[Görev 1]
Girdilerde "Task: Open the Cửa Hàng shop menu" ifadesini içeren satırdan "pos(684,297)" ifadesini içeren satıra kadar, bu satır da dahil olmak üzere, tüm satırları isteklerle birlikte yeniden yazarak ölçekle. Bunu yaparken yalnızca yanıtlardaki koordinat sayılarını 1,15 ile çarp ve tam sayıya yuvarla; yarımları yukarı yuvarla.

|
Çağlayan:
IMF,
Türkiye’ye çifte standart uyguladı
Devlet Bakanı
Zafer Çağlayan,
Türkiye’nin
siyasi, sosyal ve ekonomik stres testinden geçtiğini belirterek, “IMF
hadisesi, Türkiye’nin ekonomik testinin çok net bir göstergesi” dedi.
Bakan Çağlayan, AA muhabirinin sorularını yanıtlarken,
Türkiye’nin
doğru yolda olduğunu ve bunun yapılmış uygulamaların test edilmesi
olduğunu söyledi. Çağlayan, “Yani bizim hükümetimizin 7,5 sene
içerisinde ekonomi konusunda almış olduğu tedbirler test edildi ve
onaylandı” diye konuştu.
“IMF
ile
stand-by
anlaşmasının imzalanmaması, Türkiye’nin iç disiplinini
etkiler mi” şeklindeki soru üzerine de Çağlayan, “Etkilemez” yanıtını
verdi.
Önceki yıllarda IMF’den para almak için
ABD’ye
gidildiğini hatırlatan Çağlayan, IMF’den borç alındığı zaman, diğer borç
verenlerin de “Türkiye, IMF ile anlaşma yaptı, akredite edildi.
Dolayısıyla ucuz maliyetle kredi verilebilir dediğini” kaydetti.

[Girdi Listesi]

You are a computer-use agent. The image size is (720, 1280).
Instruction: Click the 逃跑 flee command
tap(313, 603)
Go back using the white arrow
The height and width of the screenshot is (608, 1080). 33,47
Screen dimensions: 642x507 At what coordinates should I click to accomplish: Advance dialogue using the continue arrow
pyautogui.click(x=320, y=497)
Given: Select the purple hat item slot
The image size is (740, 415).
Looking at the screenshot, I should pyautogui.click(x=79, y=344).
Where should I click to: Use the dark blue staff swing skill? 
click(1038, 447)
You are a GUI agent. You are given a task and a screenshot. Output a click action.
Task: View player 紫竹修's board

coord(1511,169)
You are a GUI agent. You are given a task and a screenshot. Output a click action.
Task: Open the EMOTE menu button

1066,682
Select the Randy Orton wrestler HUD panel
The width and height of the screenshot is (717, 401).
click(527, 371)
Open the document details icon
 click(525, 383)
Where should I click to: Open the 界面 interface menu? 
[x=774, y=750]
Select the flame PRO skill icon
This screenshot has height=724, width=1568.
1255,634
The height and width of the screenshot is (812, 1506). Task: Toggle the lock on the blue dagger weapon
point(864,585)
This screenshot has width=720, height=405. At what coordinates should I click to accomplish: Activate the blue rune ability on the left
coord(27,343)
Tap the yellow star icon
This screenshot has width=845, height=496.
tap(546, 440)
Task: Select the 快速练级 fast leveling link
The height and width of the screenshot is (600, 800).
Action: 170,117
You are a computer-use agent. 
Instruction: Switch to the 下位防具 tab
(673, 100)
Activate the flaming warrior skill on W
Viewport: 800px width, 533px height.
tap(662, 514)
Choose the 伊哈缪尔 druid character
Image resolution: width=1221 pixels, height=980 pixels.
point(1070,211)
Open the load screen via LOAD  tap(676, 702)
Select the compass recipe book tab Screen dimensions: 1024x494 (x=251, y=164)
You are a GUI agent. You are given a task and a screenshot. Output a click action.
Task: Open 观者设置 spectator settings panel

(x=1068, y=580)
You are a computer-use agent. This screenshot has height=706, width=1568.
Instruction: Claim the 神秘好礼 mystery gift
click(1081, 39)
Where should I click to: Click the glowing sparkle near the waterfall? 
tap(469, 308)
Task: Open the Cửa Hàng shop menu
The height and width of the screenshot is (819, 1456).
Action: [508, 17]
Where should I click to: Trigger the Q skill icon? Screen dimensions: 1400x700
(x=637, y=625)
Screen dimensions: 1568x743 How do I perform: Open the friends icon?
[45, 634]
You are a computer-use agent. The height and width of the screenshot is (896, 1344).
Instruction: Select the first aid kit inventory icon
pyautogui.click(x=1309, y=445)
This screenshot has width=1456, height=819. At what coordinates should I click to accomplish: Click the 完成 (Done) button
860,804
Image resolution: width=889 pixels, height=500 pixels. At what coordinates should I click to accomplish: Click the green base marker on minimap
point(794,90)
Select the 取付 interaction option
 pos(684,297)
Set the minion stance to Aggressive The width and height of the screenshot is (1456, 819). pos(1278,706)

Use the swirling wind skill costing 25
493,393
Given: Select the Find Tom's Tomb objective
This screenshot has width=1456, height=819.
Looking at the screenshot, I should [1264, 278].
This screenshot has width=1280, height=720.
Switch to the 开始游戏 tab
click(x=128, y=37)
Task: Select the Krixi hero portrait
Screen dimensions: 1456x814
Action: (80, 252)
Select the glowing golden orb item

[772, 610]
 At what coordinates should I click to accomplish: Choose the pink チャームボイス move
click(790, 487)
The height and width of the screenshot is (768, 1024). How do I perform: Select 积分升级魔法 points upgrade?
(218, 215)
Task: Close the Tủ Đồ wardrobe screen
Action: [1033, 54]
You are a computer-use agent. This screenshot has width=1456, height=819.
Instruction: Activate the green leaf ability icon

[Görev 2]
Çağlayan'ın IMF hakkındaki sözlerini aktaran metni hiçbir değişiklik yapmadan baştan sona aynen geri ver.

[Tam Yanıt 1]
Task: Open the Cửa Hàng shop menu
The height and width of the screenshot is (819, 1456).
Action: [584, 20]
Where should I click to: Trigger the Q skill icon? Screen dimensions: 1400x700
(x=733, y=719)
Screen dimensions: 1568x743 How do I perform: Open the friends icon?
[52, 729]
You are a computer-use agent. The height and width of the screenshot is (896, 1344).
Instruction: Select the first aid kit inventory icon
pyautogui.click(x=1505, y=512)
This screenshot has width=1456, height=819. At what coordinates should I click to accomplish: Click the 完成 (Done) button
989,925
Image resolution: width=889 pixels, height=500 pixels. At what coordinates should I click to accomplish: Click the green base marker on minimap
point(913,104)
Select the 取付 interaction option
 pos(787,342)

[Tam Yanıt 2]
|
Çağlayan:
IMF,
Türkiye’ye çifte standart uyguladı
Devlet Bakanı
Zafer Çağlayan,
Türkiye’nin
siyasi, sosyal ve ekonomik stres testinden geçtiğini belirterek, “IMF
hadisesi, Türkiye’nin ekonomik testinin çok net bir göstergesi” dedi.
Bakan Çağlayan, AA muhabirinin sorularını yanıtlarken,
Türkiye’nin
doğru yolda olduğunu ve bunun yapılmış uygulamaların test edilmesi
olduğunu söyledi. Çağlayan, “Yani bizim hükümetimizin 7,5 sene
içerisinde ekonomi konusunda almış olduğu tedbirler test edildi ve
onaylandı” diye konuştu.
“IMF
ile
stand-by
anlaşmasının imzalanmaması, Türkiye’nin iç disiplinini
etkiler mi” şeklindeki soru üzerine de Çağlayan, “Etkilemez” yanıtını
verdi.
Önceki yıllarda IMF’den para almak için
ABD’ye
gidildiğini hatırlatan Çağlayan, IMF’den borç alındığı zaman, diğer borç
verenlerin de “Türkiye, IMF ile anlaşma yaptı, akredite edildi.
Dolayısıyla ucuz maliyetle kredi verilebilir dediğini” kaydetti.